First, a magazine is not a website. Seems like an obvious point. But how else to explain why you've adopted these overbearing teardrop and slash motifs throughout your pages? Unlike a website, where visual cues help you keep the site "tree" in your head, magazines don't have that problem to solve. That's the beauty of magazines. They're not linked: you just keep turning pages, and eventually you'll run out. So I don't need those teardrop tokens like a breadcrumb trail to help me find my way...I already know where I'm going (to the next page).

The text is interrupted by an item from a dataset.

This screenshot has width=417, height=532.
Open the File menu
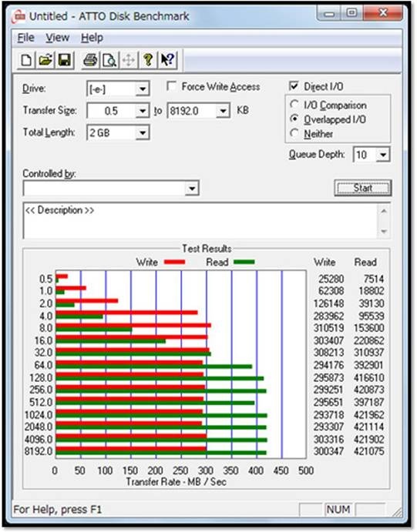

Second, let's talk about the new look of your pictures. I admit that food photograhy often suffers from being overly shiny, posed and polished, but it should at least pique your imagination if not make you downright hungry. But food photography shouldn't just be food porn, made to be consumed only by the eye. There should be information packed in. Like how to present ingredients elegantly.
I've noticed recently you're trying for more graphic, bolder food styling and photos. But making plates of food into decomposed, two-dimensional color smears isn't working. These types of images may look good when I squint hard at their high contrast, over saturated flatness, but when I look carefully they look like someone vomited on the plate, however artfully. I would never arrange my food that way to present it to people who I expect to eat it. And it doesn't help me the next time I'm trying to plate something.
Finally, I get the sense that your art directors are running amok with Adobe InDesign, which is a powerful tool indeed. Bubble type, helvetica with no leading, and microscopic font sizes may work on high res screens in evenly lit offices, but they don't work in print. Your pages are looking dense, and your layouts are reaching for retro hipness that can only work when irony fills the air like smoke in a Berlin lounge. Food magazines like you, Bon Appetit, can be many things, but ironic doesn't make it to that list.
I know you're experimenting, and I applaud it, but I don't think it's working yet. I'm still loyal, so I'm waiting patiently for you to get over your mid-life crisis.